Chiroptical properties of patterned nanocrystal solids

Chiral materials and objects are central to our lives. Biomolecules and pharmaceuticals are synthesized in specific geometries to enable selective and targeted interactions, while objects such as screws and rotors convert rotational motion to linear force. However, there are very few examples of chiral materials with nanoscale or mesoscale dimensions. Materials at these length scales are particularly important for interactions with polarized light. Chiral molecules absorb different polarization states of light to different extents, the effect is orders of magnitude stronger in appropriately designed nanostructures. The detection of polarized light is integral to sensors and imaging systems, and the generation of circularly polarized light is essential to the development of stereoscopic displays, of anti-counterfeiting security, and of quantum optical circuits. This project focuses on the fundamentals of the design, fabrication, and characterization of nanostructured materials to control the absorption and emission of circularly polarized light by creating new nanostructures comprised of light-emitting nanocrystals. The project also advances the fields of nanopatterning and fabrication. The research conducted will train students in photonics, nanotechnology, and materials characterization. As part of this project, the PI will leverage online education modalities for a senior capstone course and conduct educational studies in the classroom. The PI will also engage K-12 students with advanced technology and collaborate with a local visual artist.

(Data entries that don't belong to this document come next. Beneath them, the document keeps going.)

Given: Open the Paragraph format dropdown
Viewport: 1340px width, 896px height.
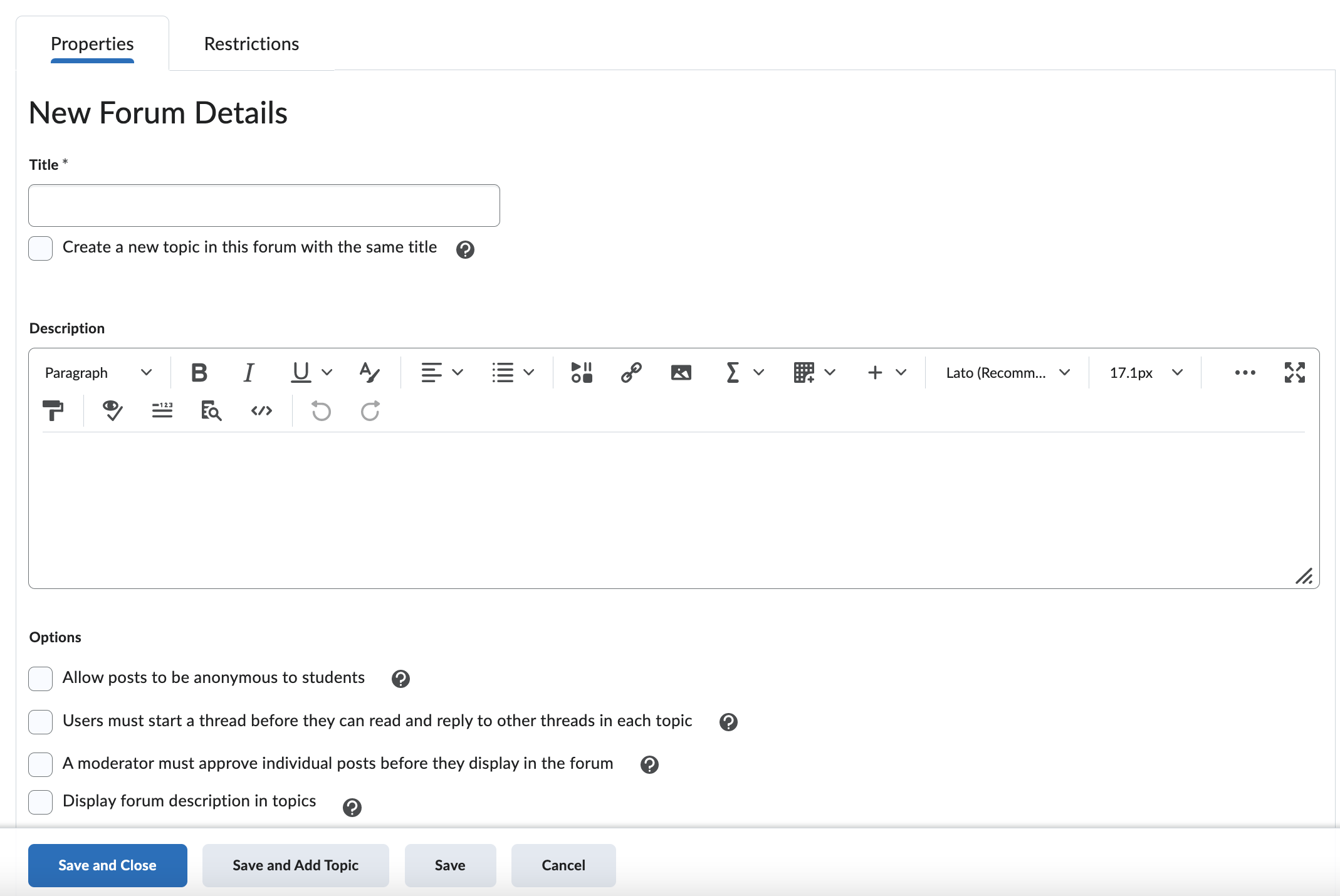Looking at the screenshot, I should click(x=98, y=373).
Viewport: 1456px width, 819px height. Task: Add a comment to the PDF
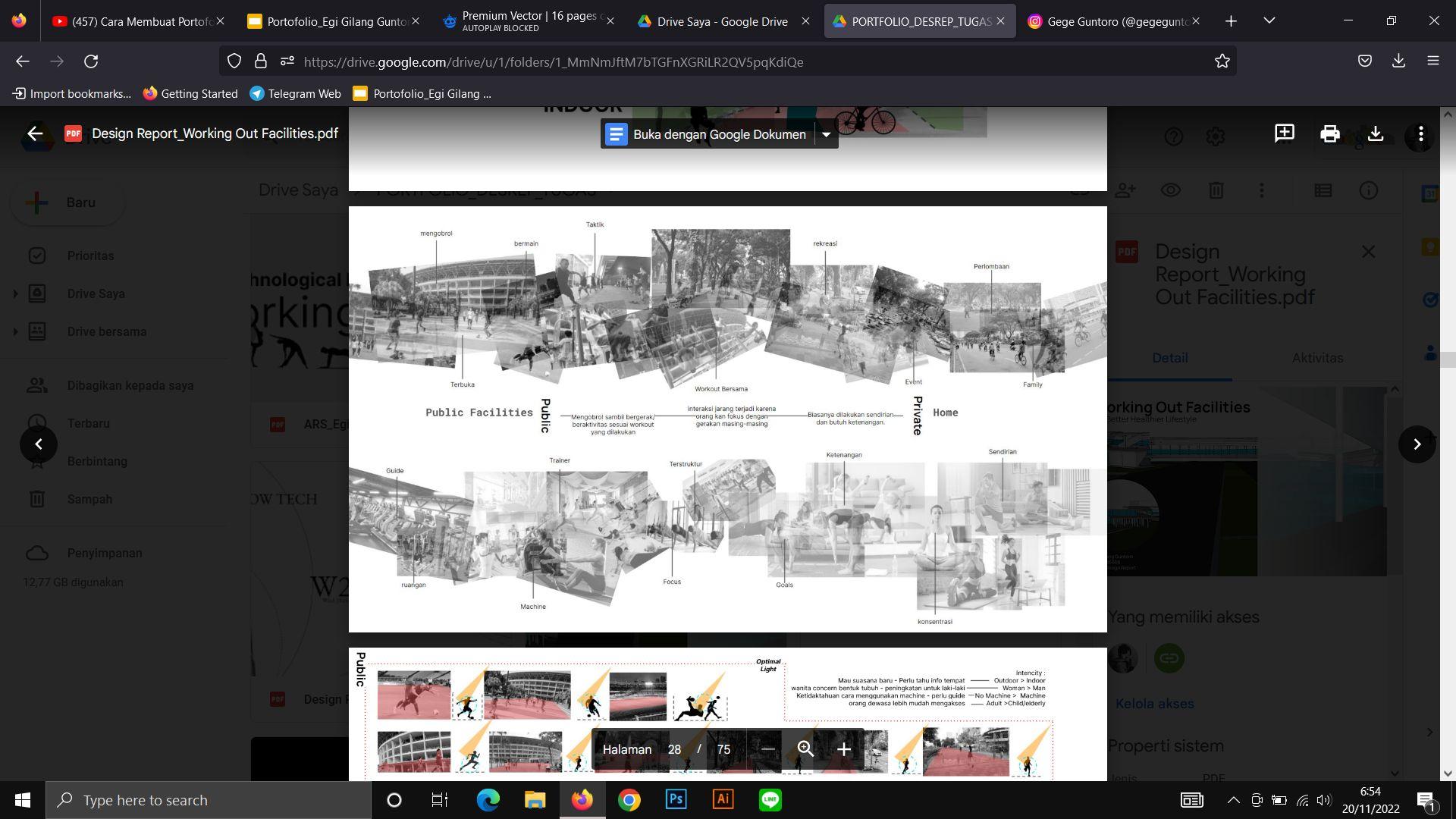coord(1284,134)
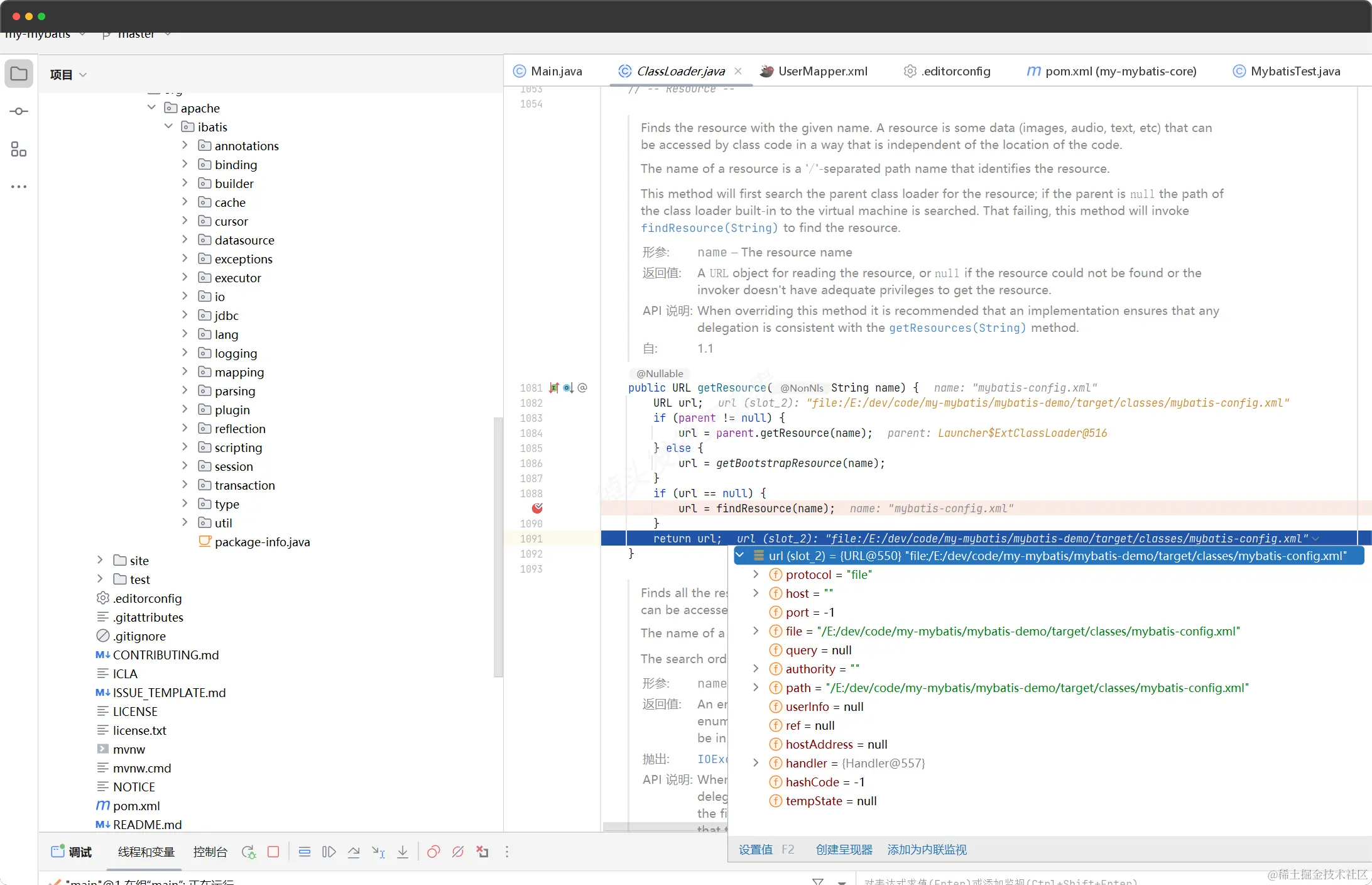Toggle the breakpoint on findResource line
This screenshot has width=1372, height=885.
[x=537, y=508]
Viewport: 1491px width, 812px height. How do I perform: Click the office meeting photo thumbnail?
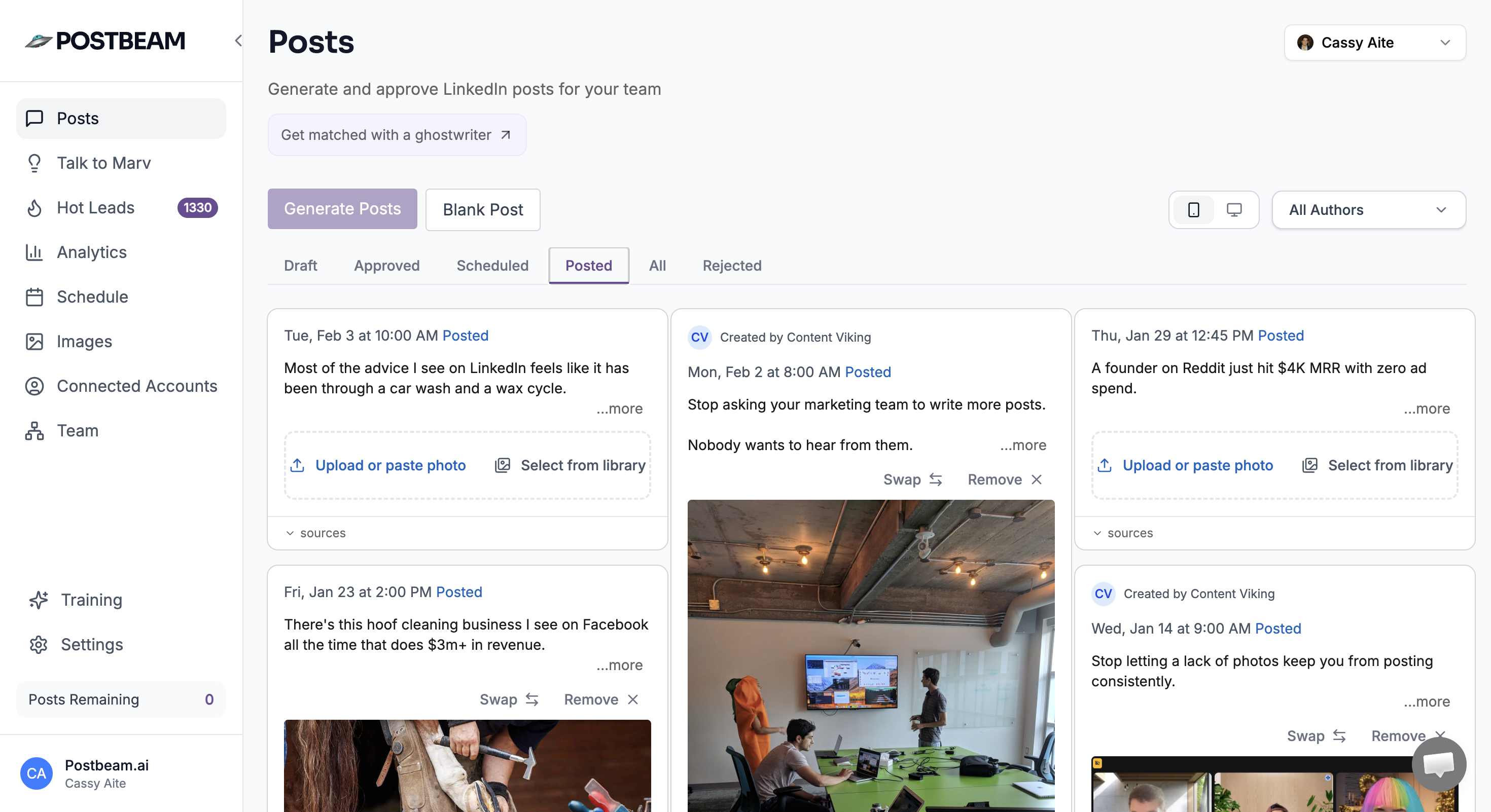tap(871, 653)

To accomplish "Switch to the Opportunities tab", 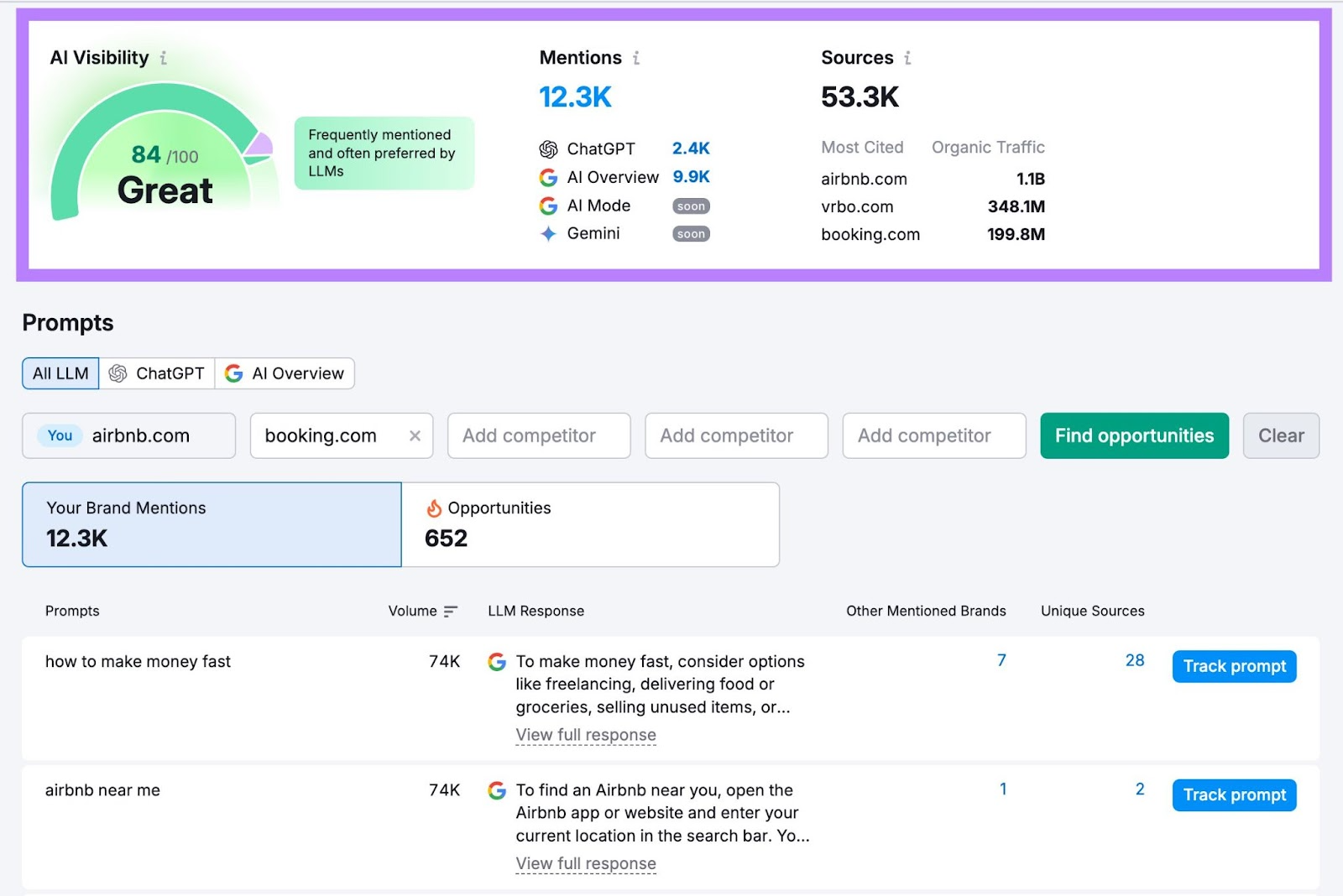I will coord(590,524).
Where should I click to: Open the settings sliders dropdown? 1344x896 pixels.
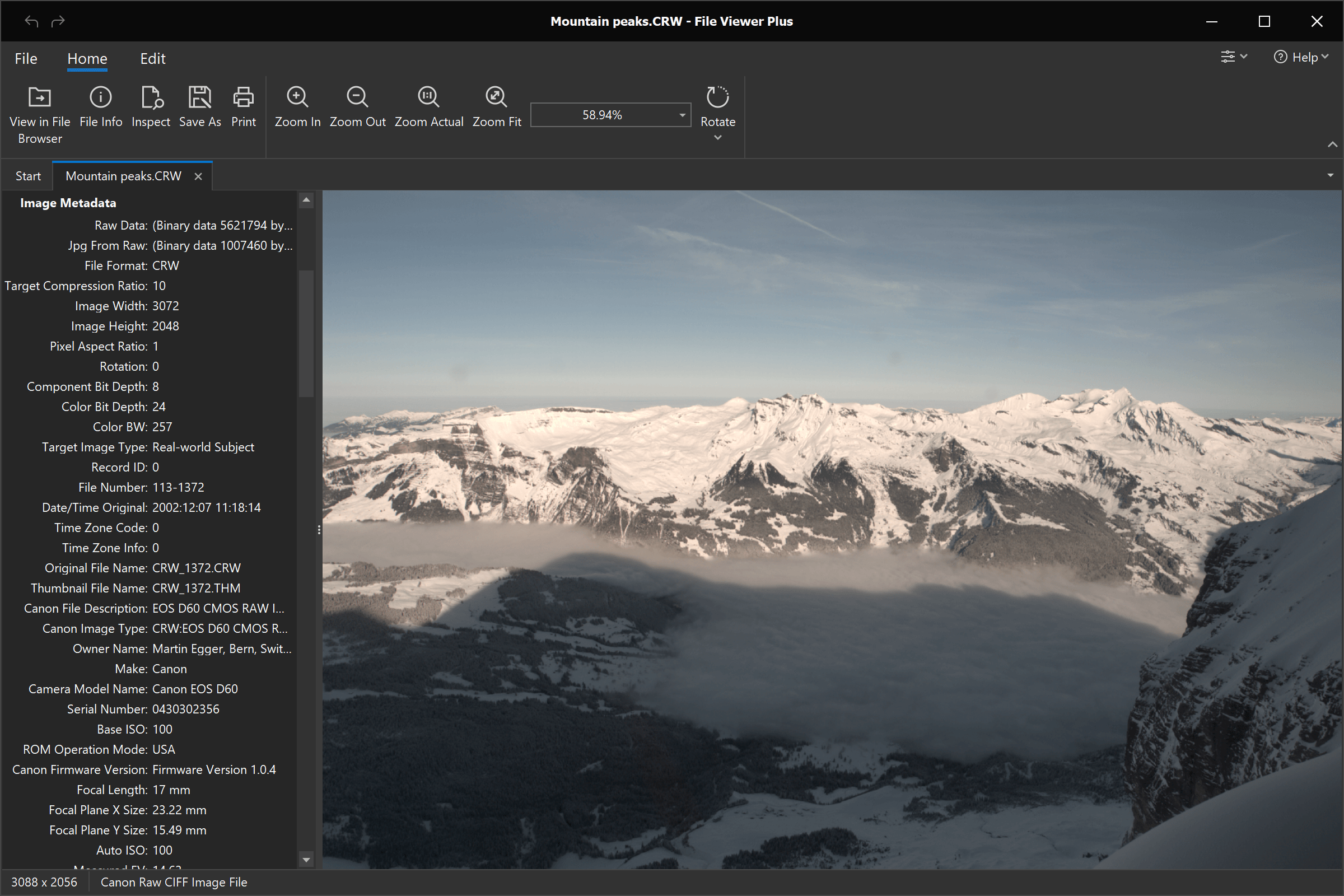[1234, 57]
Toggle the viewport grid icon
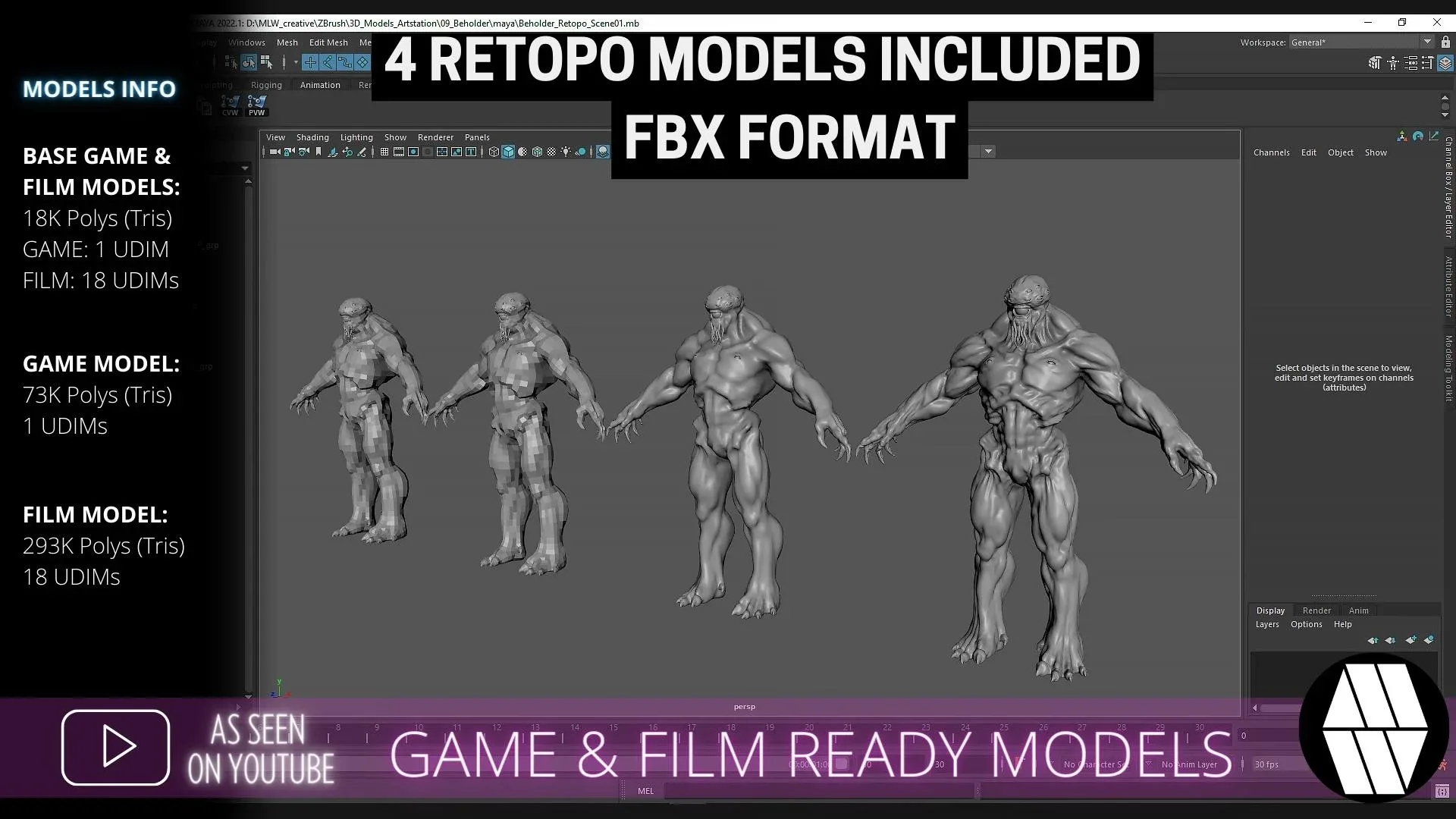The width and height of the screenshot is (1456, 819). (384, 152)
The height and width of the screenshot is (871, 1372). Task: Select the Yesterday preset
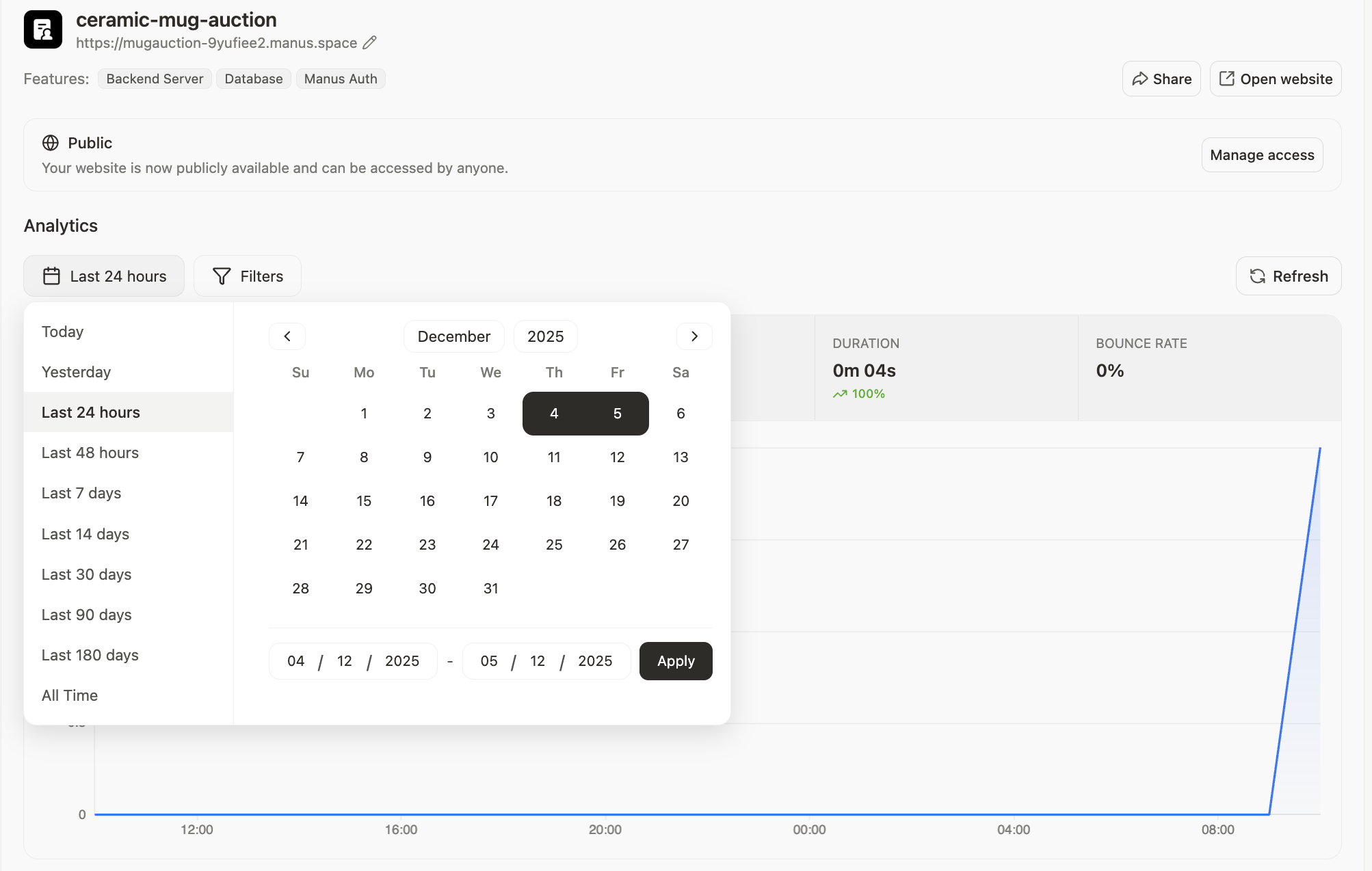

Chiral nanostructures and metasurfaces exhibit orders-of-magnitude stronger interactions with circularly polarized light than their molecular counterparts. Many technological applications, however, would benefit from the controlled generation of circularly polarized photoluminescence. This project creates and characterizes metasurfaces comprised of both plasmonic nanostructures and tailored assemblies of semiconductor nanocrystals, where the nanocrystals are patterned into hierarchical structures using direct-write electron beam lithography. The experiments are complemented by full-field electromagnetic simulations to understand the interactions between the nanocrystals and the plasmonic nanostructures. By tailoring the position and shape of the semiconductor nanocrystals, these multi-material metasurfaces offer both enhanced angular control and enhanced degrees of circular polarization. The understanding gained from these studies contributes to the development of stereoscopic displays, of anti-counterfeiting strategies, and of photonic circuits. Students gain experience in diverse techniques, including nanocrystal synthesis, lithographic patterning, optical characterization, and electromagnetic simulations. The project also studies inclusivity in undergraduate courses and the role of exam anxiety, trains undergraduate students in the senior capstone design course, engages K-12 students in activities related to light polarization, and develops art installations in collaboration with a local visual artist that allow the broader community to experience light-matter interactions at a larger scale.

This award reflects NSF's statutory mission and has been deemed worthy of support through evaluation using the Foundation's intellectual merit and broader impacts review criteria.